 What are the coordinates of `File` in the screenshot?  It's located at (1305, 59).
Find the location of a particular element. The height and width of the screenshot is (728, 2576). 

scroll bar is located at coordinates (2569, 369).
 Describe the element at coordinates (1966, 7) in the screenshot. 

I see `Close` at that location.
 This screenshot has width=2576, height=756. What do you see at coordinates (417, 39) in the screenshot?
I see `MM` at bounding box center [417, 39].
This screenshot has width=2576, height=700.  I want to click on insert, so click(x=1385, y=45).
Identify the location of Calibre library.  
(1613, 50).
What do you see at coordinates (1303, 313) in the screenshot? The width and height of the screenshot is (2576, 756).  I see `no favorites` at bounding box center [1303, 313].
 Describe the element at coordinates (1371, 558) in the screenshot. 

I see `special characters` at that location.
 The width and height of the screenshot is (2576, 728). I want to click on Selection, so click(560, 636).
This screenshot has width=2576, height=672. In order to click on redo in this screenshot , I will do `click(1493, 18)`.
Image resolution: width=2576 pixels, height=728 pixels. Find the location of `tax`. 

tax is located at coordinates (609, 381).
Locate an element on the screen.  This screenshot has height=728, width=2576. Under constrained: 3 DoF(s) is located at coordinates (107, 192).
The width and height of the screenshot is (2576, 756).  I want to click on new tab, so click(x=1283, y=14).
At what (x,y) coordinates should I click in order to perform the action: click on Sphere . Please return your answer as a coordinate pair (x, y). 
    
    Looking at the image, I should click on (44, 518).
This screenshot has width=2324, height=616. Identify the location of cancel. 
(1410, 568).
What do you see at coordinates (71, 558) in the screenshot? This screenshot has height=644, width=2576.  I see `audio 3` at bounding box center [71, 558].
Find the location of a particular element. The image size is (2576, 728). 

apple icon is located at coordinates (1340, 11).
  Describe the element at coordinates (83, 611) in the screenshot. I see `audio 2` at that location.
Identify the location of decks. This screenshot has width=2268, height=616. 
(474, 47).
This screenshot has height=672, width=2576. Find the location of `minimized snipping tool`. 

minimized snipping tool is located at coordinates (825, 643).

Your instructions: Copy the records above word for word, every line of them.

Exercise output:
 What are the coordinates of `File` in the screenshot?  It's located at (1305, 59).
Find the location of a particular element. The height and width of the screenshot is (728, 2576). 

scroll bar is located at coordinates (2569, 369).
 Describe the element at coordinates (1966, 7) in the screenshot. 

I see `Close` at that location.
 This screenshot has width=2576, height=756. What do you see at coordinates (417, 39) in the screenshot?
I see `MM` at bounding box center [417, 39].
This screenshot has width=2576, height=700.  I want to click on insert, so click(x=1385, y=45).
Identify the location of Calibre library.  
(1613, 50).
What do you see at coordinates (1303, 313) in the screenshot? The width and height of the screenshot is (2576, 756).  I see `no favorites` at bounding box center [1303, 313].
 Describe the element at coordinates (1371, 558) in the screenshot. 

I see `special characters` at that location.
 The width and height of the screenshot is (2576, 728). I want to click on Selection, so click(560, 636).
This screenshot has width=2576, height=672. In order to click on redo in this screenshot , I will do `click(1493, 18)`.
Image resolution: width=2576 pixels, height=728 pixels. Find the location of `tax`. 

tax is located at coordinates (609, 381).
Locate an element on the screen.  This screenshot has height=728, width=2576. Under constrained: 3 DoF(s) is located at coordinates (107, 192).
The width and height of the screenshot is (2576, 756).  I want to click on new tab, so click(x=1283, y=14).
At what (x,y) coordinates should I click in order to perform the action: click on Sphere . Please return your answer as a coordinate pair (x, y). 
    
    Looking at the image, I should click on (44, 518).
This screenshot has width=2324, height=616. Identify the location of cancel. 
(1410, 568).
What do you see at coordinates (71, 558) in the screenshot? This screenshot has height=644, width=2576.  I see `audio 3` at bounding box center [71, 558].
Find the location of a particular element. The image size is (2576, 728). 

apple icon is located at coordinates (1340, 11).
  Describe the element at coordinates (83, 611) in the screenshot. I see `audio 2` at that location.
Identify the location of decks. This screenshot has width=2268, height=616. 
(474, 47).
This screenshot has height=672, width=2576. Find the location of `minimized snipping tool`. 

minimized snipping tool is located at coordinates (825, 643).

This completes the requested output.